INTRODUCTION: Peritoneal fibrosis is a serious complication of long-term peritoneal dialysis (PD). Combination therapies are emerging as a promising treatment for tissue damage. Here, we investigated the therapeutic potential of SIRT1-modified human umbilical cord mesenchymal stem cells (hUCMSCs) for peritoneal fibrosis. METHODS: SIRT1 was overexpressed in hUCMSCs to establish SIRT1-modified hUCMSCs.
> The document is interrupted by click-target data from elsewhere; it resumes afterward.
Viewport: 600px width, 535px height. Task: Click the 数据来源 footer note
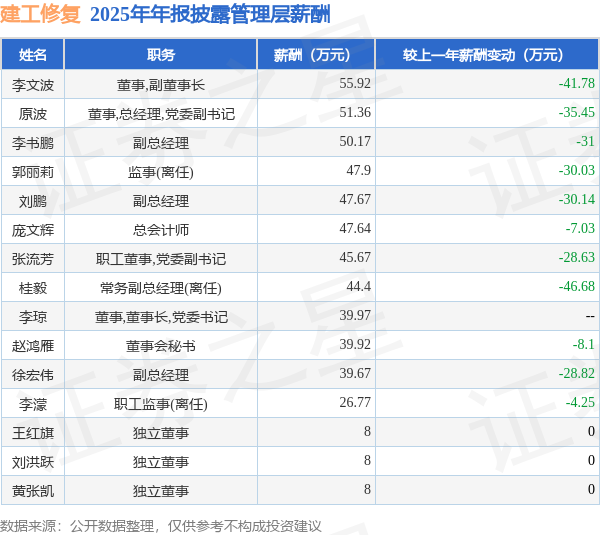pyautogui.click(x=161, y=526)
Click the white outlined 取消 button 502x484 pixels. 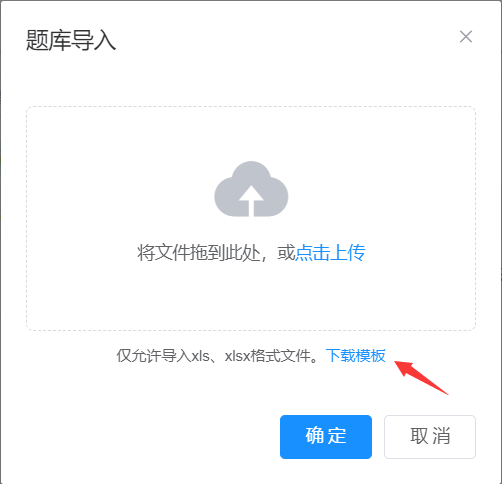[430, 437]
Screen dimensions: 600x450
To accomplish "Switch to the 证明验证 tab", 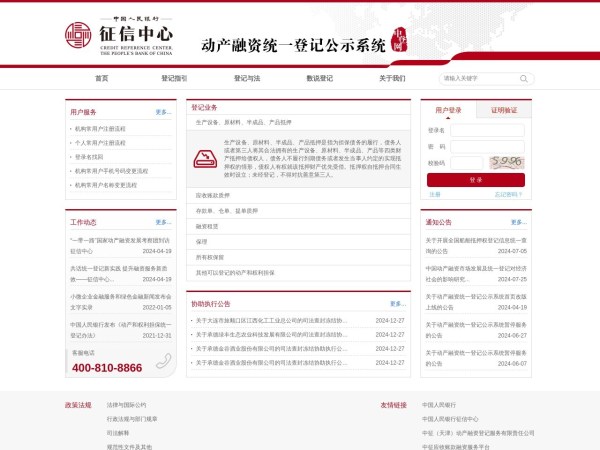I will point(504,110).
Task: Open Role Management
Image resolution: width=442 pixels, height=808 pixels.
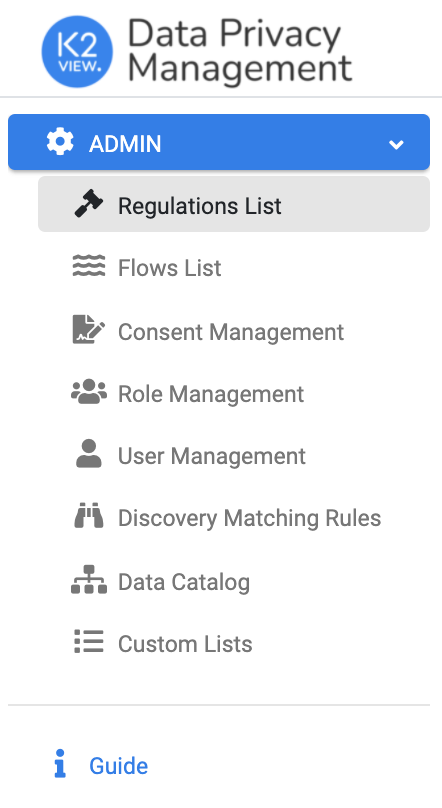Action: [x=211, y=394]
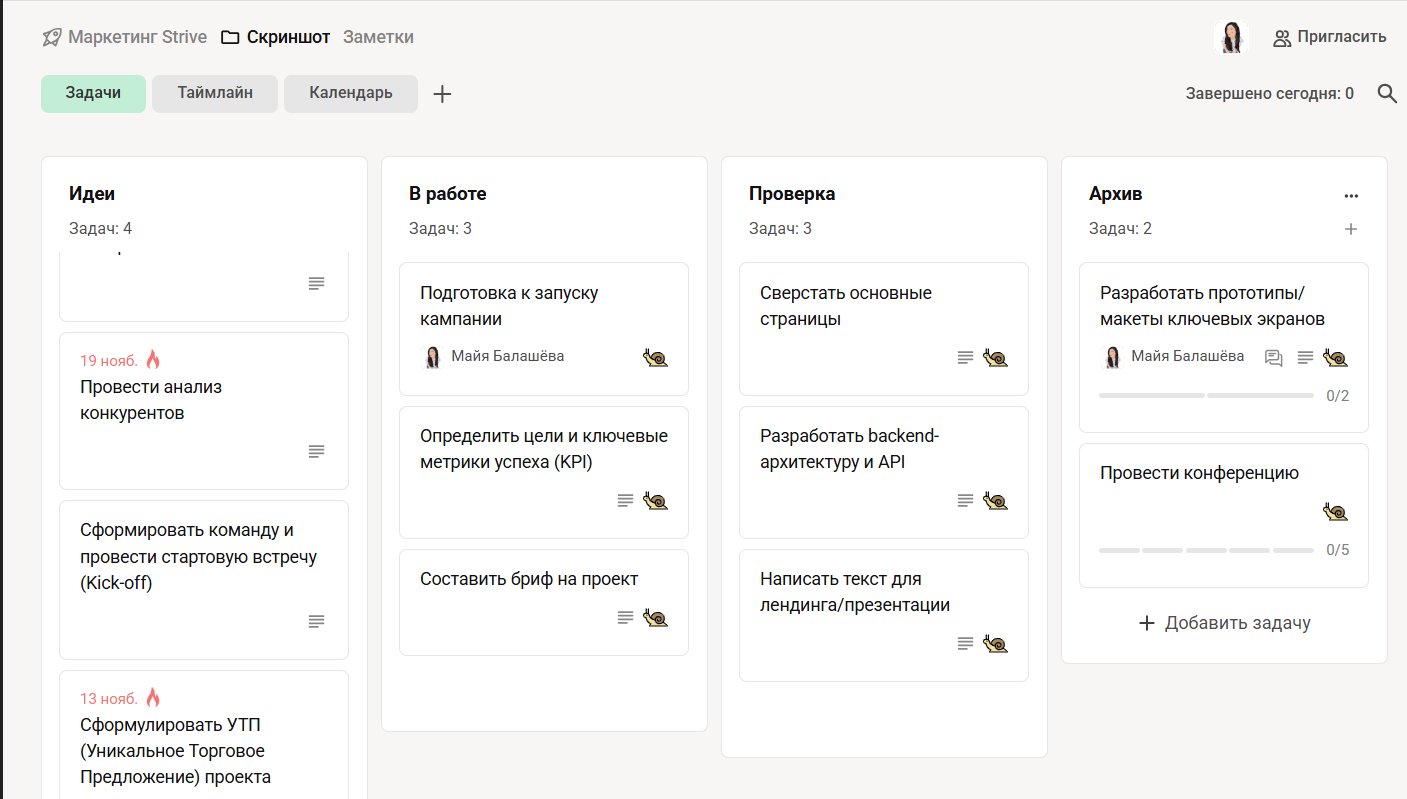Click the Маркетинг Strive project name
The image size is (1407, 799).
coord(137,38)
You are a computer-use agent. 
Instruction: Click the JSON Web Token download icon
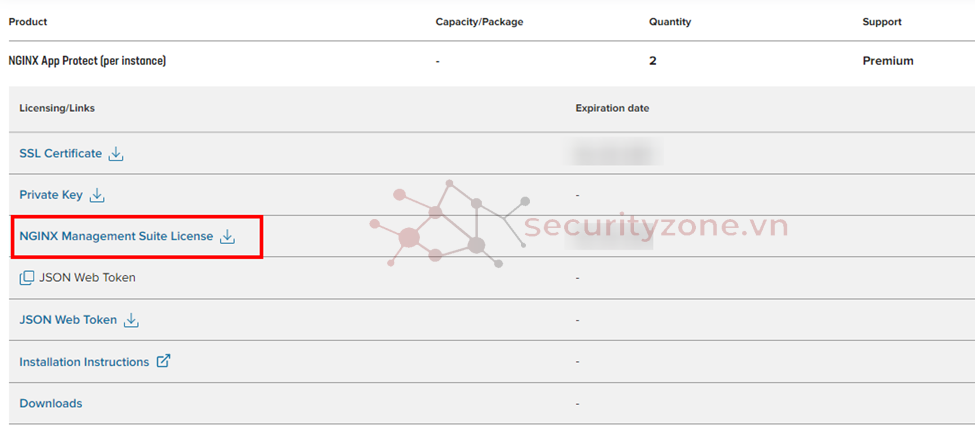[131, 320]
Co-culture and transplantation experiments were performed in TGF-β-stimulated Met-5A cells and peritoneal damage rodent model to assess the therapeutic potential of SIRT1-modified hUCMSCs for peritoneal fibrosis through qPCR, Western blot, and peritoneal function analyses. RESULTS: SIRT1-modified hUCMSC administration had more potent anti-fibrosis ability than hUCMSCs, which significantly inhibited the expression of fibrotic genes and suppressed EMT process, increased ultrafiltration volume, and restored homeostasis of bioincompatible factors in dialysis solution. Mechanistically, SIRT1-modified hUCMSCs attenuated peritoneal fibrosis through reducing peritoneal inflammation and inhibiting the TGF-β/Smad3 pathway in peritoneal omentum tissues. CONCLUSION: SIRT1-modified hUCMSCs might work as a promising therapeutic strategy for the treatment of peritoneal dialysis-induced peritoneal damage and fibrosis.